To address this need, ACID has established a classification system for cyber threats—a threat taxonomy—that breaks down common email-based attacks in terms of how they are carried out and what the perpetrators aim to achieve. This taxonomy will help readers understand the terms used in this report and what they mean to email security.
For more information about the Agari Threat Taxonomy, see agari.com/taxonomy
Because email fraud centers around identity deception—the impersonation of trusted senders— in order to con recipients, we start with the method by which the impostor impersonates the trusted sender’s email account, making it appear as if the emails the impostor is sending are originating from the trusted party.
Generally speaking, we observe three primary ways in which cybercriminals impersonate an email account:
LOOK-ALIKE DOMAINS AND DOMAIN SPOOFING: With look-alike domains, the cybercriminal registers a domain that is very similar to the legitimate domain he or she is seeking to impersonate. Look-alike domains are distinguished from domain spoofing, in which the attacker uses the actual email address of the impersonated identity in the “From” header—for example, “Company Customer Service.” Email authentication standards such as DMARC can be used by a domain owner to prevent spoofing of the domain, but are still not adopted widely by all businesses.

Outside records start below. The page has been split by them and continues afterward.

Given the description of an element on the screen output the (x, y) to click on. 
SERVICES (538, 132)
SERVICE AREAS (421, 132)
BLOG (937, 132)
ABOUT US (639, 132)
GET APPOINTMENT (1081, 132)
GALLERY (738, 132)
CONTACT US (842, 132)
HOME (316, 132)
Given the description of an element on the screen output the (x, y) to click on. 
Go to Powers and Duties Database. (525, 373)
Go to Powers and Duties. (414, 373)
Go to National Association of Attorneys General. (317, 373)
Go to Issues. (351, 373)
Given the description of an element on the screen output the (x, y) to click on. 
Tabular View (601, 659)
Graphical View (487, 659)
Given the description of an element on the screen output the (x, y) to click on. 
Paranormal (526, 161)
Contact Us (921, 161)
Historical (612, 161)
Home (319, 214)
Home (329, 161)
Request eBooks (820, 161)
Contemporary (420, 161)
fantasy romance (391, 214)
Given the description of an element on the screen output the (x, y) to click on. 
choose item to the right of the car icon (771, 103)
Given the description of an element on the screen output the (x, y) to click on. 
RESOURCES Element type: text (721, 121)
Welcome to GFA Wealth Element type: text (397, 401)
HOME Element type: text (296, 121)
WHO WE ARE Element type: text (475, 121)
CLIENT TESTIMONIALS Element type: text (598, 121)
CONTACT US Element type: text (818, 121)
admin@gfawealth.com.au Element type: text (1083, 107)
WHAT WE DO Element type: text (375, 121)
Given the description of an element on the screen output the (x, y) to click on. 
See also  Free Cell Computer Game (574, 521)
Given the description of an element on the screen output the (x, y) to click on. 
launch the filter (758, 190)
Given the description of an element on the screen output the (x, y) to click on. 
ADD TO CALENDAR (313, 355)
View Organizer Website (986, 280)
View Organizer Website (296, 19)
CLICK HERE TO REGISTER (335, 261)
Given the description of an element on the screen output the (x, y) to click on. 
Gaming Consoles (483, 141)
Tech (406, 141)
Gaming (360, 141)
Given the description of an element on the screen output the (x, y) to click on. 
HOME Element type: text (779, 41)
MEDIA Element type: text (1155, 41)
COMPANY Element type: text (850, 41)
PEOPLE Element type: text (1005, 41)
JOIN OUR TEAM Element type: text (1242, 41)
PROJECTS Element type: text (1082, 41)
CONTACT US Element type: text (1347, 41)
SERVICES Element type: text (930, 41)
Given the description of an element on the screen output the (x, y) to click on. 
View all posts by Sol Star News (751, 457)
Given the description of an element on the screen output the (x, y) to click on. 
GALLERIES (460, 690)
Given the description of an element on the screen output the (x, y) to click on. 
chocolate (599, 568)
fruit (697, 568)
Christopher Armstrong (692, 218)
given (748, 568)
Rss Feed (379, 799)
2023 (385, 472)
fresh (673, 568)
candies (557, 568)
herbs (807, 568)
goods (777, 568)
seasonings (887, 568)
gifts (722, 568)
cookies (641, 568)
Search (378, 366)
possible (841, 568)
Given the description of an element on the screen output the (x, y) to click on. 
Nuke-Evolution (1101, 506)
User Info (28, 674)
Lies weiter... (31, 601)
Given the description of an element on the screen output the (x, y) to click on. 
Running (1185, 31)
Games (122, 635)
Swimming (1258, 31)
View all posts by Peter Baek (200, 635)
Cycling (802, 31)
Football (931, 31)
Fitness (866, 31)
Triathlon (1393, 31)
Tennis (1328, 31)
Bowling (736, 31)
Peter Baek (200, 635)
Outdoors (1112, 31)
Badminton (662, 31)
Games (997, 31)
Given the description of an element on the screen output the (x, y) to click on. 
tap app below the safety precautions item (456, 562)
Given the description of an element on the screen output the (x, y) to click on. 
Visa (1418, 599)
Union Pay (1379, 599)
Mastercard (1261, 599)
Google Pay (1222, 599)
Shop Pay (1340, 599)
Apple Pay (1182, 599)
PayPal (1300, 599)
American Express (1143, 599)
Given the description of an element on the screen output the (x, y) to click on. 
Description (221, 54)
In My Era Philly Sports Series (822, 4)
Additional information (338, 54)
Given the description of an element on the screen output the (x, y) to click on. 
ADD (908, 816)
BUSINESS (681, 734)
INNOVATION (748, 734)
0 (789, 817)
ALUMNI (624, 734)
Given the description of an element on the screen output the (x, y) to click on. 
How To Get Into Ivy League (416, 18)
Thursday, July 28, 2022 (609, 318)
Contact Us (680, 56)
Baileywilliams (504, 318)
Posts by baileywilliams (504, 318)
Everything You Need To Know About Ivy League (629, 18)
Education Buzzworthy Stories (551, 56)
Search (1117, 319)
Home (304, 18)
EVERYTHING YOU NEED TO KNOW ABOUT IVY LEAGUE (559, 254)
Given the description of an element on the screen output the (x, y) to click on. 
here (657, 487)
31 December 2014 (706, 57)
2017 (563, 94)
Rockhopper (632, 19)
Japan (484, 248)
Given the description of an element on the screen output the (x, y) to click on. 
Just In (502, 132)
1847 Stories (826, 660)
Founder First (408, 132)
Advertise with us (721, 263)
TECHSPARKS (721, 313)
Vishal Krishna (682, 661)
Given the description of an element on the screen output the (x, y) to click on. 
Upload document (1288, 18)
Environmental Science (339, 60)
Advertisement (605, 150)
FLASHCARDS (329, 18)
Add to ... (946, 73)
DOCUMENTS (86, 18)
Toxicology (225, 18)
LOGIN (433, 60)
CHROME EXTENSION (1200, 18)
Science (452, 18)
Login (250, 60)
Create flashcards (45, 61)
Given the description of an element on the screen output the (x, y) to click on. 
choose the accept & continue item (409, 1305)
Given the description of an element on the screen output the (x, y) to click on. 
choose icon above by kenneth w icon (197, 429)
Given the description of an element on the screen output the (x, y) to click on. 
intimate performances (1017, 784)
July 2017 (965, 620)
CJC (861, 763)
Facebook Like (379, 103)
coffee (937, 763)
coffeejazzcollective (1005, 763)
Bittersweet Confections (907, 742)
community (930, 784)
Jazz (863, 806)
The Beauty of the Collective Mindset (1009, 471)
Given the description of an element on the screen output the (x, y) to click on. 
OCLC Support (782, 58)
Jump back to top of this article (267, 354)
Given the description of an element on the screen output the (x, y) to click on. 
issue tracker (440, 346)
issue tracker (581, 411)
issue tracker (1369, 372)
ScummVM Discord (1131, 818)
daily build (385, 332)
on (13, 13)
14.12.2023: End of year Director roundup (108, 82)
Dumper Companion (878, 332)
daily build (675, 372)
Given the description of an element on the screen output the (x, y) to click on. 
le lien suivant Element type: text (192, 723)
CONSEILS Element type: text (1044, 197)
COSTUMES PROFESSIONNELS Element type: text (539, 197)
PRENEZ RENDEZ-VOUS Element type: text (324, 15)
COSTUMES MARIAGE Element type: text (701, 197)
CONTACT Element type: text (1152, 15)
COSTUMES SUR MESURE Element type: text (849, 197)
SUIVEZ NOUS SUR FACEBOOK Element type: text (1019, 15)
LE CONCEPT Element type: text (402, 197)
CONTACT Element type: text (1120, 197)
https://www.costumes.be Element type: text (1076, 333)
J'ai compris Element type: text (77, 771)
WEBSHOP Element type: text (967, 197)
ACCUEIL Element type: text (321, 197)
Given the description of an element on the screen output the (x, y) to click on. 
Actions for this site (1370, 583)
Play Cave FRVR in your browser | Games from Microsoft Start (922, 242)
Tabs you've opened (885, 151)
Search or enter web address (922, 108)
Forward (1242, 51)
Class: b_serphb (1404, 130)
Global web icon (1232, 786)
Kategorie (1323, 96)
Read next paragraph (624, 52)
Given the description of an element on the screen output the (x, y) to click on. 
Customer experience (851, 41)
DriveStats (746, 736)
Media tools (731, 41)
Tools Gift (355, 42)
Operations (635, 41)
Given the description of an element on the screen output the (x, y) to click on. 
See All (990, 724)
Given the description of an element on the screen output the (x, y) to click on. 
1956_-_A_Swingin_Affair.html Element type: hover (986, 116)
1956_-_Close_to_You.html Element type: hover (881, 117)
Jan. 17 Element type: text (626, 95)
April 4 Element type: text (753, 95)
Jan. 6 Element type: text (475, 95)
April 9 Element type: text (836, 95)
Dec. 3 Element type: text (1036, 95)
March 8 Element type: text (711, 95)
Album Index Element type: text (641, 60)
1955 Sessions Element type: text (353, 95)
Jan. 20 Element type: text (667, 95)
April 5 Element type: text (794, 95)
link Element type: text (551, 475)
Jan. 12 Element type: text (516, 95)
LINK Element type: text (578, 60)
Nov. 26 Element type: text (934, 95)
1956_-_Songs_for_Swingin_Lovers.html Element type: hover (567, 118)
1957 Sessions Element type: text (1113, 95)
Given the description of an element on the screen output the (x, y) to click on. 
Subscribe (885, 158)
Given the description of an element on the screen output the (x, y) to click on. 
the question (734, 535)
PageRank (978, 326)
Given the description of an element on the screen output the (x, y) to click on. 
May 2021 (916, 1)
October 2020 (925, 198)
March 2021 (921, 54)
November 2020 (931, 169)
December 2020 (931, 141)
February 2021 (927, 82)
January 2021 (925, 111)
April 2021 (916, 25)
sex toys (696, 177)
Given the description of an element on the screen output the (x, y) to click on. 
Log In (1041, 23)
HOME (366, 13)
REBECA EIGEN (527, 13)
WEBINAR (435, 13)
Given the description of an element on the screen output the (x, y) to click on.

DISPLAY NAME DECEPTION: This happens when the cybercriminal inserts the name of the impersonated individual or brand into the “From” field within Gmail, Yahoo, or another free cloud-based email platform. These are also known as “friendly from” attacks.
COMPROMISED ACCOUNT ATTACKS: The cybercriminal sends targeted requests from an account that’s already been compromised— assuming the identity and the actual email account of the impersonated individual or brand, which is the most dangerous threat of all.
Different types or classes of attacks will entail different elements of this taxonomy.
A business email compromise (BEC) attack, for instance, can involve an impostor who aims to impersonate a trusted individual or brand using a look-alike domain, display name deception, or in the worst cases, a compromised legitimate account, leveraging sophisticated social engineering tactics to send highly personalized attacks. Impersonated individuals may be executives within the target’s own company, or an outside vendor or partner company. A BEC attack is targeted and uses a con with no URL or attachment.
By comparison, a phishing attack may use any identity deception technique and send more broad-based messages meant to fool someone into clicking on a malicious link that captures their username and password. When attacking businesses, display name deception is typically the tactic of choice for cybercriminals seeking to impersonate the email account of a trusted individual or brand.